## About this task
Could you give again exactly, and only, the lines from the one holding "The height and" through the end of the data, both ends included, with pictures left out?

## Supplied entries
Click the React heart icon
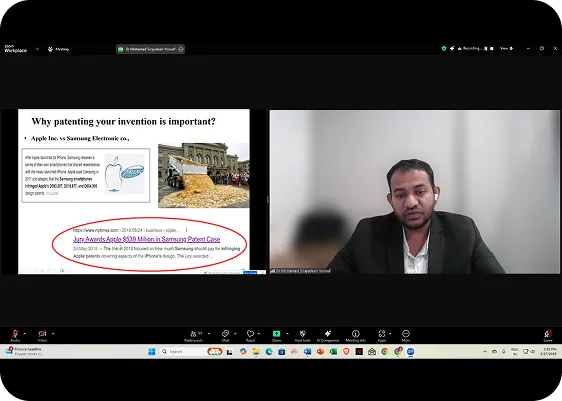 [250, 335]
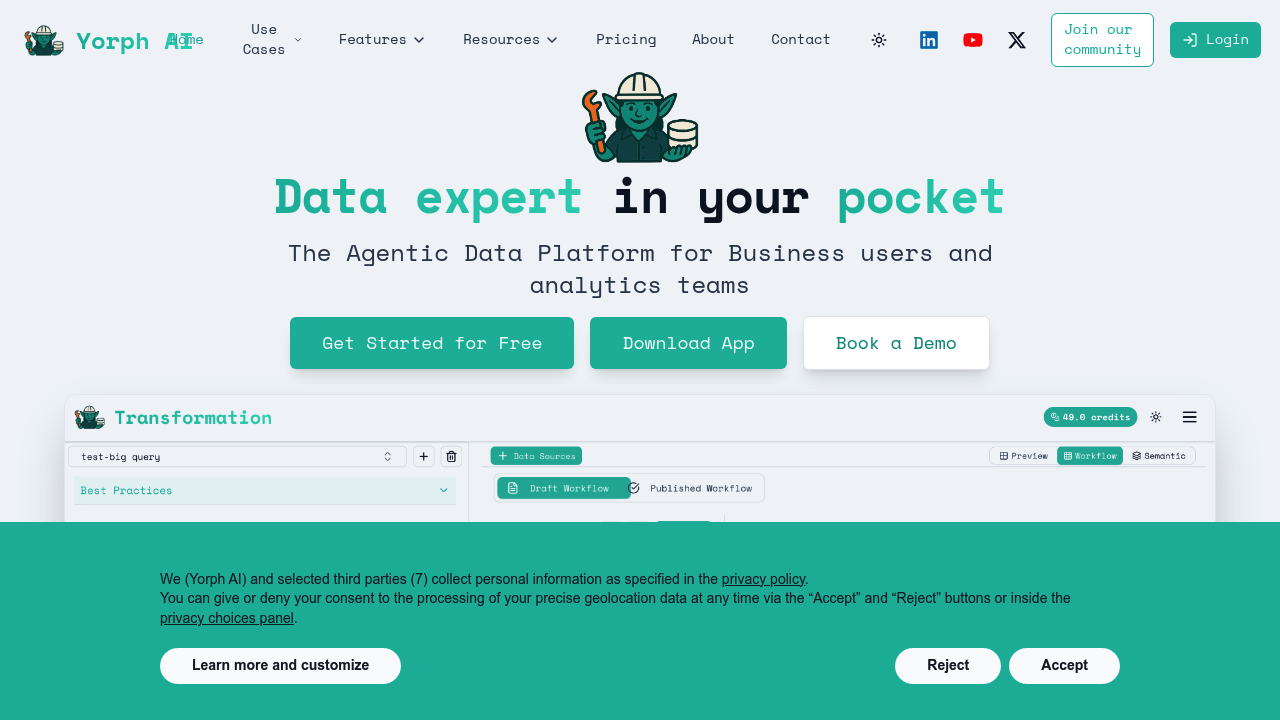Switch to the Published Workflow tab

click(x=698, y=488)
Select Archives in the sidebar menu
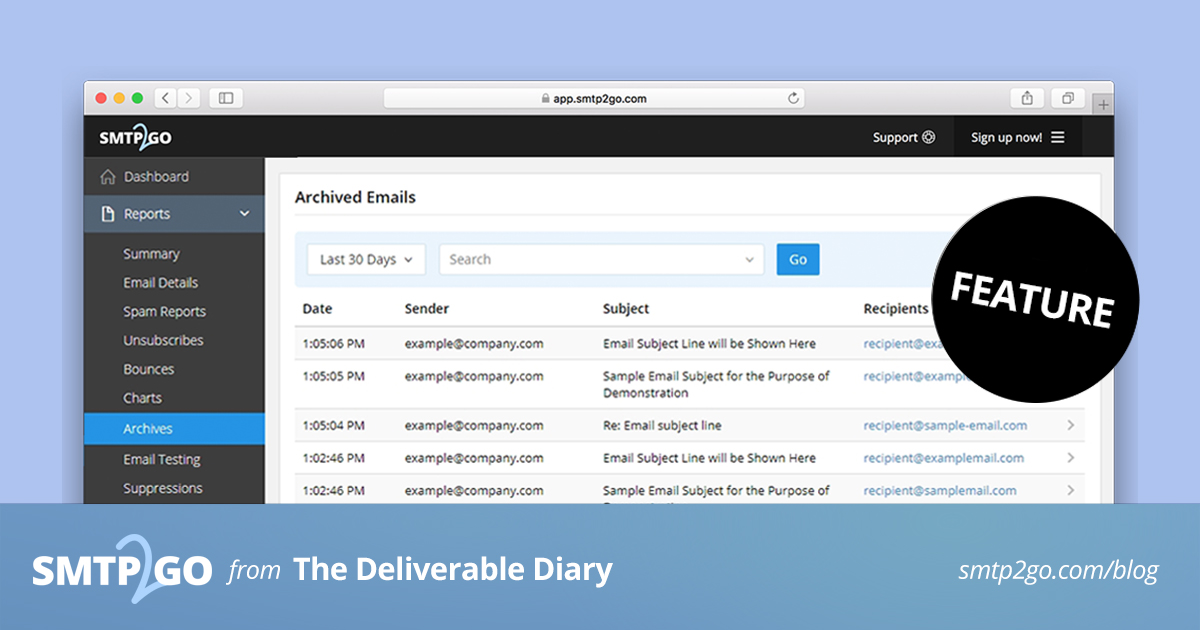 [x=147, y=429]
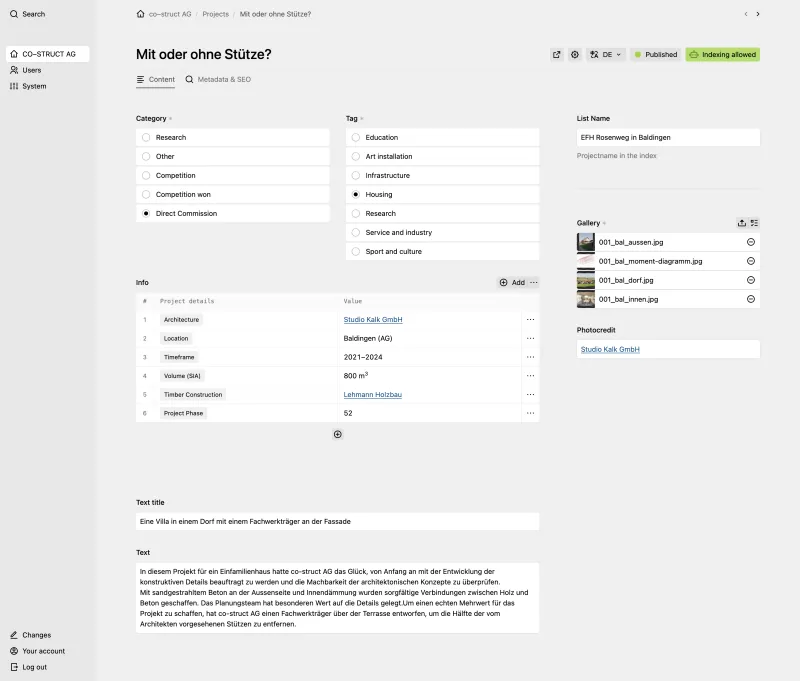The width and height of the screenshot is (800, 681).
Task: Open System from the sidebar menu
Action: (13, 86)
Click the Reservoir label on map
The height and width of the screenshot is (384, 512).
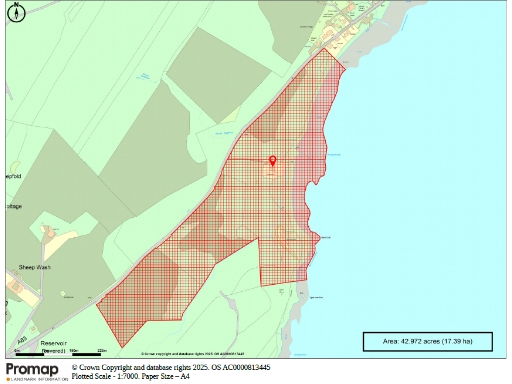54,343
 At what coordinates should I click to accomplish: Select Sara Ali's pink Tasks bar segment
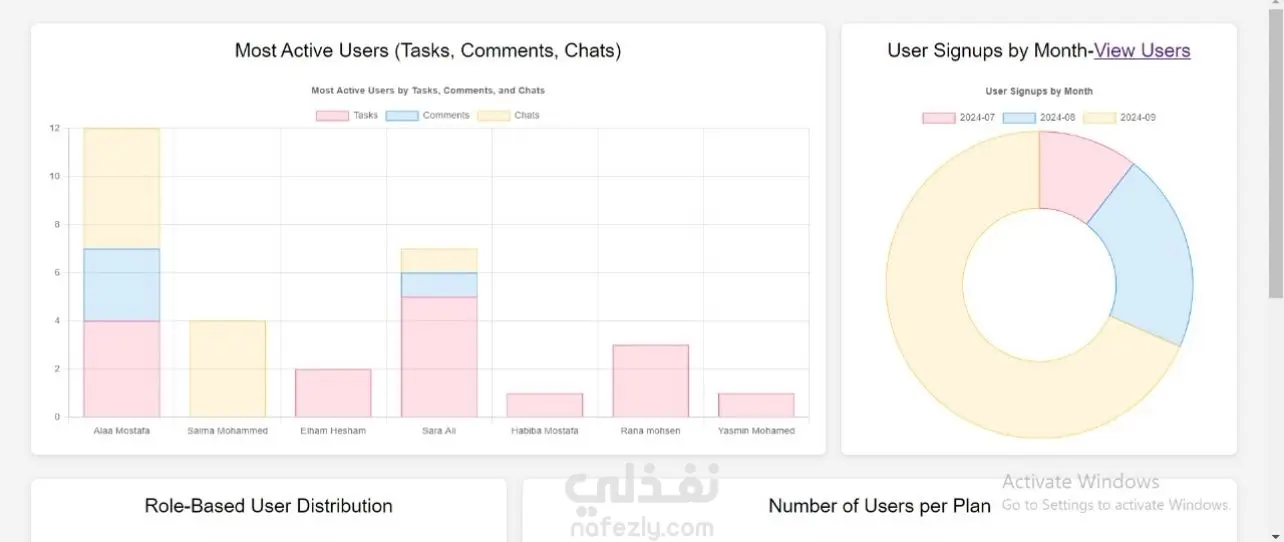(x=439, y=356)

## Expected answer
The height and width of the screenshot is (384, 512).
54,343
 At what coordinates should I click to accomplish: Select Sara Ali's pink Tasks bar segment
(x=439, y=356)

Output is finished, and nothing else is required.